Unique 3,00-Year-Old Carnoustie Bronze Age Sword With Gold Ornament Discovered In Angus, Scotland

– Archaeologists in Angus, Scotland have reason to be excited. They have unearthed a 3,000-year-old spearhead embellished with gold. The artifact was used as a weapon and scientists call it the “find of a lifetime.” The presence of gold ornament on the spearhead makes it an exceptional find,

Named the Carnoustie Bronze Age sword, the artifact was found during an excavation of land at Carnoustie in Angus which is due to be turned into two football pitches.

According to Alan Hunter Blair, project officer at GUARD Archaeology, the spearhead was one of only a “handful” that had been found across Britain and Ireland and was of international significance.

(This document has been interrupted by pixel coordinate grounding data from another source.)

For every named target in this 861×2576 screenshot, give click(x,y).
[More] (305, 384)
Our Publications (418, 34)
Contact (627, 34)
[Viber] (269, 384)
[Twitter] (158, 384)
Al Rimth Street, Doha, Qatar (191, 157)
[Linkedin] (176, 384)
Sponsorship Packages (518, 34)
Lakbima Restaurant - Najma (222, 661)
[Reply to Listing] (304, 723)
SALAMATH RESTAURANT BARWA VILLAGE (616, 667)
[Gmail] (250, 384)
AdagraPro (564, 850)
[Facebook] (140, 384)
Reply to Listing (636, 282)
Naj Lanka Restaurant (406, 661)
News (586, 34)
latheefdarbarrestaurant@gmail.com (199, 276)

The sword was part of a part of a wider hoard and it suggests the region in North East was inhabited warrrior-led society.

“The hoard of artefacts, which are around three thousand years old, is the find of a lifetime. It is very unusual to recover such artefacts in a modern archaeological excavation, which can reveal so much about the context of its burial,” Blair said.

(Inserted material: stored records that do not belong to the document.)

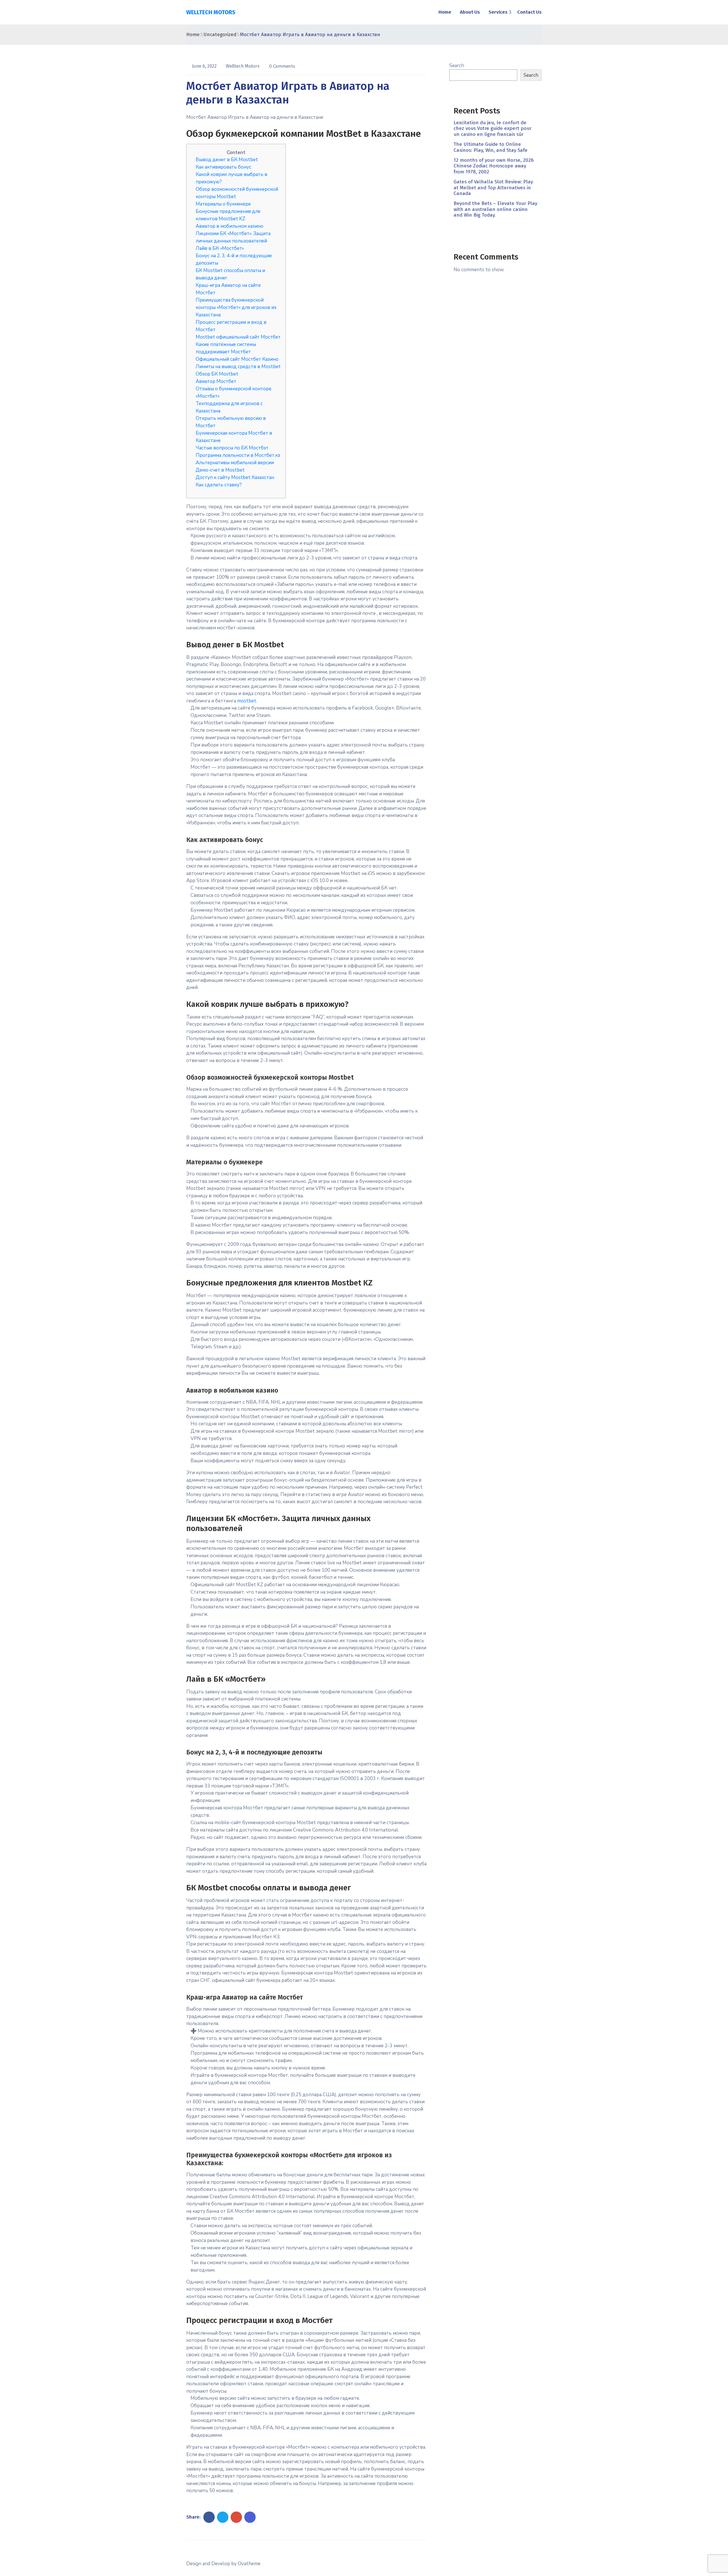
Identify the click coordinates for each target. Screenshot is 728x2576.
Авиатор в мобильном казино (229, 226)
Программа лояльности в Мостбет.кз (238, 455)
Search (456, 65)
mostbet (246, 701)
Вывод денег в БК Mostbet (227, 159)
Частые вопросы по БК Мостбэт (232, 448)
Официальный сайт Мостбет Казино (237, 359)
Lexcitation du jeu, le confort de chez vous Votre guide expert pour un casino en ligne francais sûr (492, 128)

He thinks that gold decoration was probably added to this bronze spearhead to exalt it both through the material’s rarity and its visual impact.

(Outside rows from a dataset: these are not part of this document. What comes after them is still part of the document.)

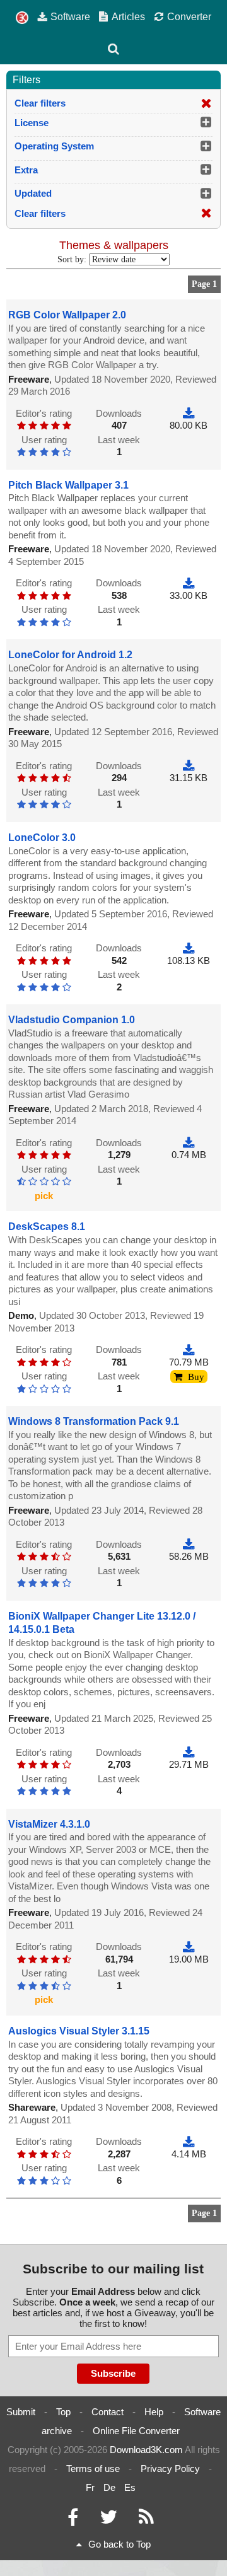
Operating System (54, 146)
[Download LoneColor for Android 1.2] (188, 765)
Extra (26, 170)
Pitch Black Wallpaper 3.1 (68, 485)
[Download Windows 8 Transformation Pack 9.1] (188, 1544)
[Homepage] (22, 18)
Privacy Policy (170, 2468)
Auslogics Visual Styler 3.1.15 (78, 2031)
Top (63, 2411)
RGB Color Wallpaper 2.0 (67, 315)
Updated (33, 193)
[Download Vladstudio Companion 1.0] (188, 1142)
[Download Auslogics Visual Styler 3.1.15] (188, 2141)
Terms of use (93, 2468)
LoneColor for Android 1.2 (70, 654)
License (32, 122)
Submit (20, 2411)
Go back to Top (119, 2544)
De (109, 2487)
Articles (128, 16)
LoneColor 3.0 (42, 837)
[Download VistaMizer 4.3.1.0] (188, 1946)
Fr (90, 2487)
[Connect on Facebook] (72, 2520)
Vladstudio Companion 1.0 (71, 1019)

Within Britain and Ireland, only a handful of such spearheads are known – among them a weapon hoard found in 1963 at Pyotdykes Farm to the west of Dundee.

These two weapon hoards from Angus – found less than two miles apart – hint at the wealth of the local warrior society during the centuries around 1000-800 BC.

Further excavations in the area can shed more light on the warrior society and the remarkable ancient sword.